• 作業依頼 1:
提示テキストでは、在宅復帰・在宅療養を支援する場合の入所期間はどのように想定されていますか?
• 作業依頼 2:
提示テキストのうち、「在宅復帰・在宅療養を支援する」で始まり「プロセスの実践が推奨される。」で終わる部分を一字一句変えずに書き写してください。

また、入所前の本人や家族に対して、ポリファーマシー対策の重要性や様々な非薬物的対応
(図3)の提供について十分に説明し、理解を得ておくことが望ましい。
入所時にあっては、入所前の薬物療法を正確に把握するとともに、必要に応じて入所後の療養
に適した薬物療法を検討する観点から、処方の確認・見直しの検討を必ず行うべきである。
在宅復帰・在宅療養を支援する場合は比較的入所期間が短いことが想定されるため、服薬内容
に関連した薬物有害事象の有無を積極的に確認すべきである。例えば、ポリファーマシーに、認
知症とサルコペニアが伴う場合には、適切な栄養管理とともに、転倒等のリスクを回避しつつ、
無理のない機能回復・生活回復リハビリテーションや認知症リハビリテーションを提供するため
に、薬物有害事象の被疑薬となっている薬剤の変更又は中止について丁寧に説明して同意を得る
ことが望ましい。同時に、必要な薬剤の追加や比較的使用しやすい剤形への変更などについても
検討する必要がある。
一方、長期療養や看取りを主とする場合は、認知症や意識障害等で本人の意思表明ができない
場合であっても、ACPを通じて本人の価値観に寄り添い、意思決定支援者としての家族等や医療・
ケアチームが繰り返し話し合いながら、人生の最終段階における医療・ケアの意思決定に関する
プロセスの実践が推奨される。


● 長期的な安全性とリスク・ベネフィットバランスの視点
在宅復帰を目指す場合か、長期療養や看取りを目的とする場合かにかかわらず、患者本人の価
値観を最大限尊重して、処方見直しの際の意思決定を支援する必要がある。その際は、必要に応
じてACPを通じて、総論編のフローチャートに従って処方の見直しを実施することになる。

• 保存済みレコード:
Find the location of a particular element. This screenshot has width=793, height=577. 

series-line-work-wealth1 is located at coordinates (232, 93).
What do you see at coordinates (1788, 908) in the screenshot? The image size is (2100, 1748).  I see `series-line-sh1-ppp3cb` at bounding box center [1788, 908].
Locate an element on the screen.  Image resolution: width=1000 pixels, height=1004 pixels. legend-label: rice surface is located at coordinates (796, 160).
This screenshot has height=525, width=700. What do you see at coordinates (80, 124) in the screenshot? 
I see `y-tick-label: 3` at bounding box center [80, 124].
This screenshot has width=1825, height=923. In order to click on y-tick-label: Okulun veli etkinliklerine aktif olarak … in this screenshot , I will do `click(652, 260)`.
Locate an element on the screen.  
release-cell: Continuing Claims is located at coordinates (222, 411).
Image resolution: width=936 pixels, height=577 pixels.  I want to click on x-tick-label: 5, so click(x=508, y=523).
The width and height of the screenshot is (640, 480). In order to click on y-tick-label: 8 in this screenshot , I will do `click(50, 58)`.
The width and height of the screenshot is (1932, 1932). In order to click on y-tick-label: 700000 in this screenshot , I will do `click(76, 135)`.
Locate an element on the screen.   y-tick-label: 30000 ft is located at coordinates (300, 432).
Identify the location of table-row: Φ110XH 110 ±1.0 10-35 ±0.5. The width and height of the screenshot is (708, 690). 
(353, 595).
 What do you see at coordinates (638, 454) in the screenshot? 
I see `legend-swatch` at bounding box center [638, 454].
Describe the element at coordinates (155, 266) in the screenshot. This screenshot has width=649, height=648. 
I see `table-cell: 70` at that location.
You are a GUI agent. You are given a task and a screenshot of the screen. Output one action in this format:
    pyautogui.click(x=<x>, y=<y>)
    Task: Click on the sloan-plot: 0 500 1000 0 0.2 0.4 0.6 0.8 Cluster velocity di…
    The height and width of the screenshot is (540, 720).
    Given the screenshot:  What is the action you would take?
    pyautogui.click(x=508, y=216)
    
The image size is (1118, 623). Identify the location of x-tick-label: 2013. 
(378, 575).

• 解答例 1:
比較的短いと想定されています。

• 解答例 2:
在宅復帰・在宅療養を支援する場合は比較的入所期間が短いことが想定されるため、服薬内容
に関連した薬物有害事象の有無を積極的に確認すべきである。例えば、ポリファーマシーに、認
知症とサルコペニアが伴う場合には、適切な栄養管理とともに、転倒等のリスクを回避しつつ、
無理のない機能回復・生活回復リハビリテーションや認知症リハビリテーションを提供するため
に、薬物有害事象の被疑薬となっている薬剤の変更又は中止について丁寧に説明して同意を得る
ことが望ましい。同時に、必要な薬剤の追加や比較的使用しやすい剤形への変更などについても
検討する必要がある。
一方、長期療養や看取りを主とする場合は、認知症や意識障害等で本人の意思表明ができない
場合であっても、ACPを通じて本人の価値観に寄り添い、意思決定支援者としての家族等や医療・
ケアチームが繰り返し話し合いながら、人生の最終段階における医療・ケアの意思決定に関する
プロセスの実践が推奨される。